ACTIVITY
Would you transcribe each entry precisely as it stands, setting aside any images?

[[ ENTRIES SUPPLIED open ]]

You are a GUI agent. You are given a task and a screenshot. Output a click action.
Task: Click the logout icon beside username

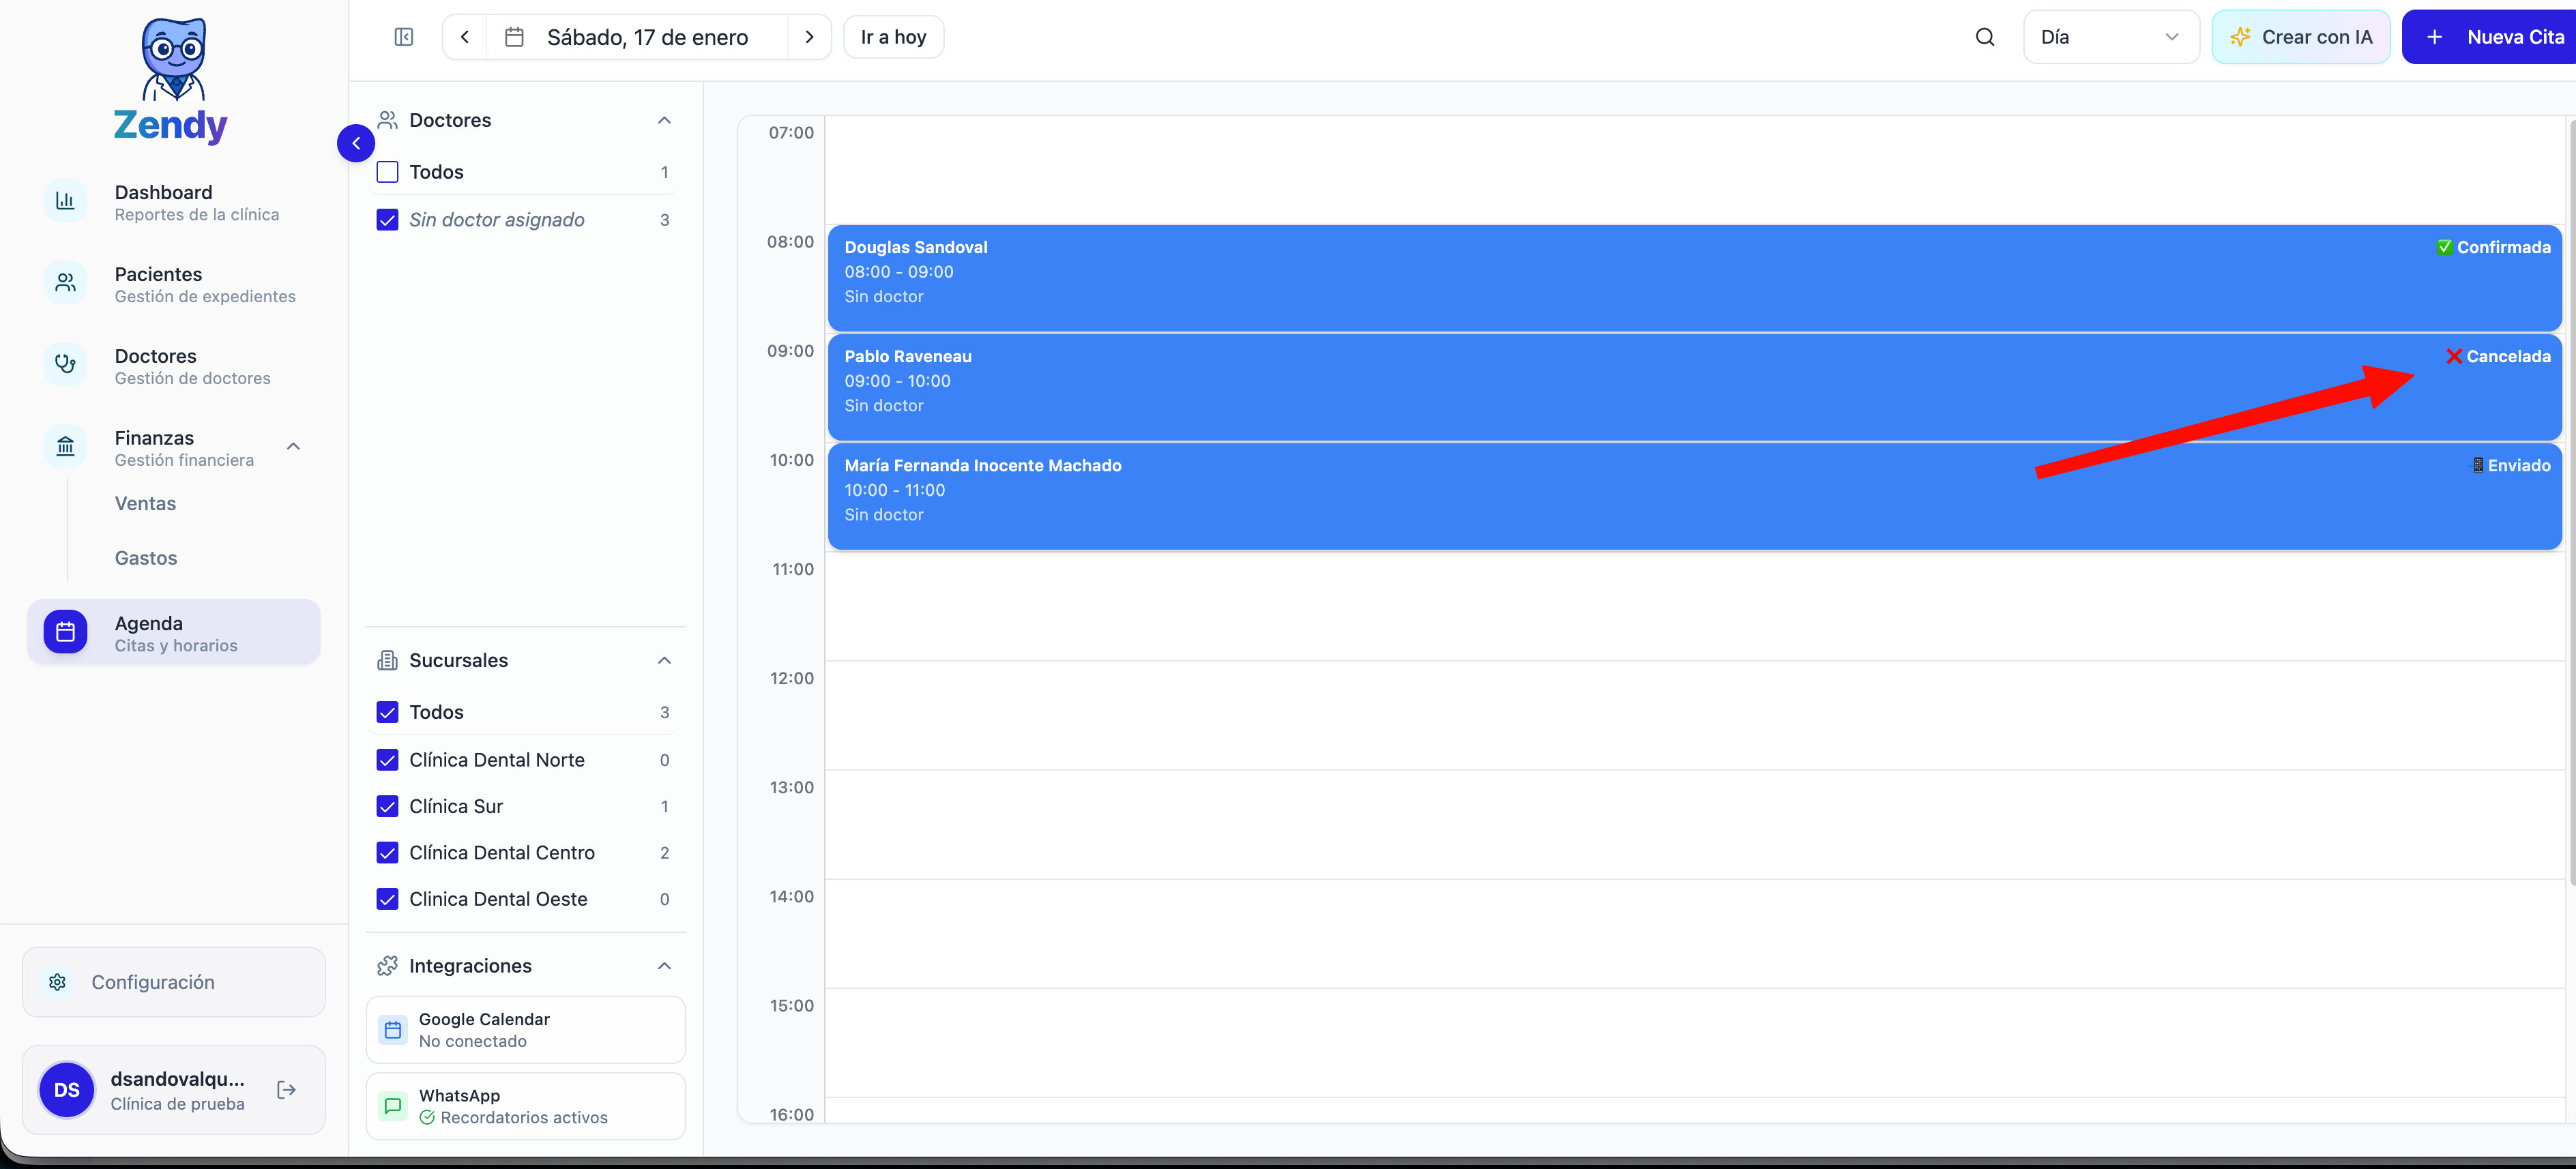(286, 1089)
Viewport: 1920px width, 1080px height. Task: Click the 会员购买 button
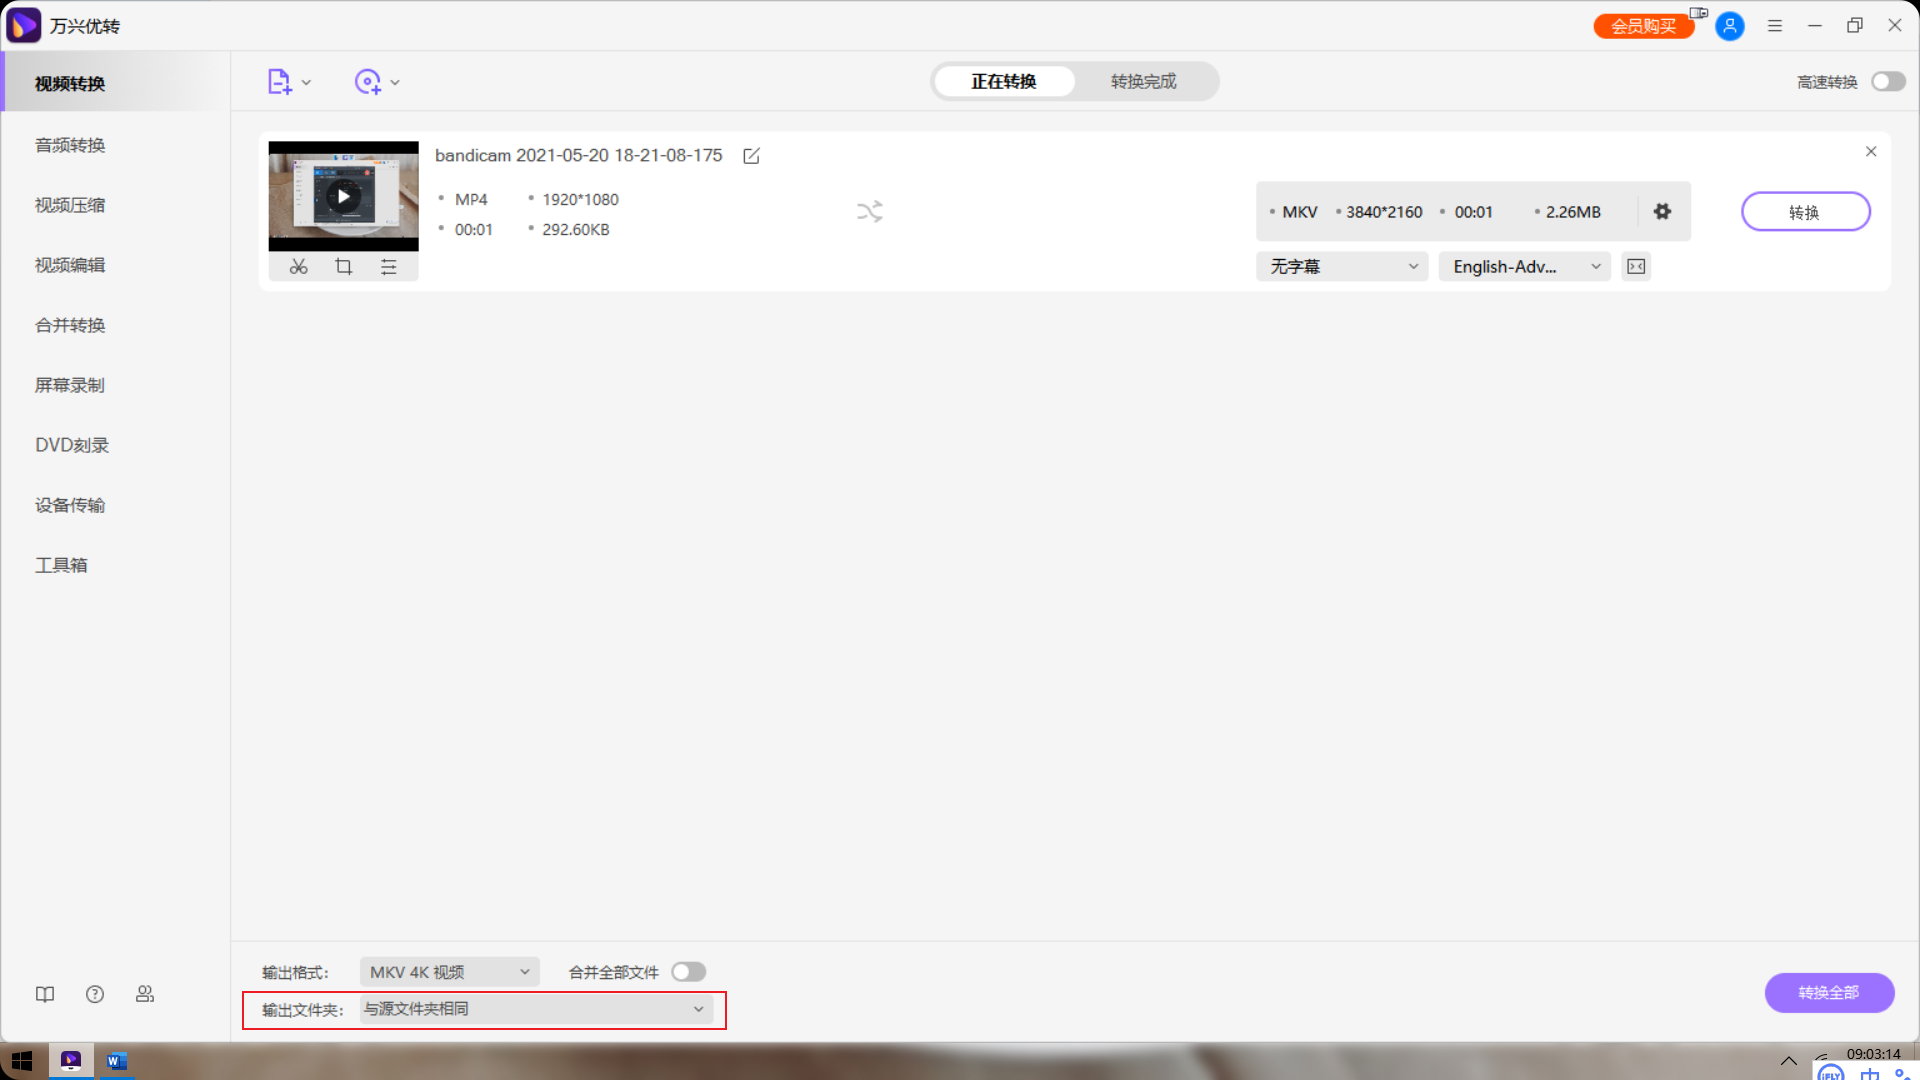tap(1643, 26)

[[ ENTRIES SUPPLIED closed ]]

ANSWER TO THE EXERCISE
You are a GUI agent. You are given a task and a screenshot. Output a click action.
Task: Click the logout icon beside username

(286, 1089)
Viewport: 1920px width, 1080px height. Task: Click the 会员购买 button
tap(1643, 26)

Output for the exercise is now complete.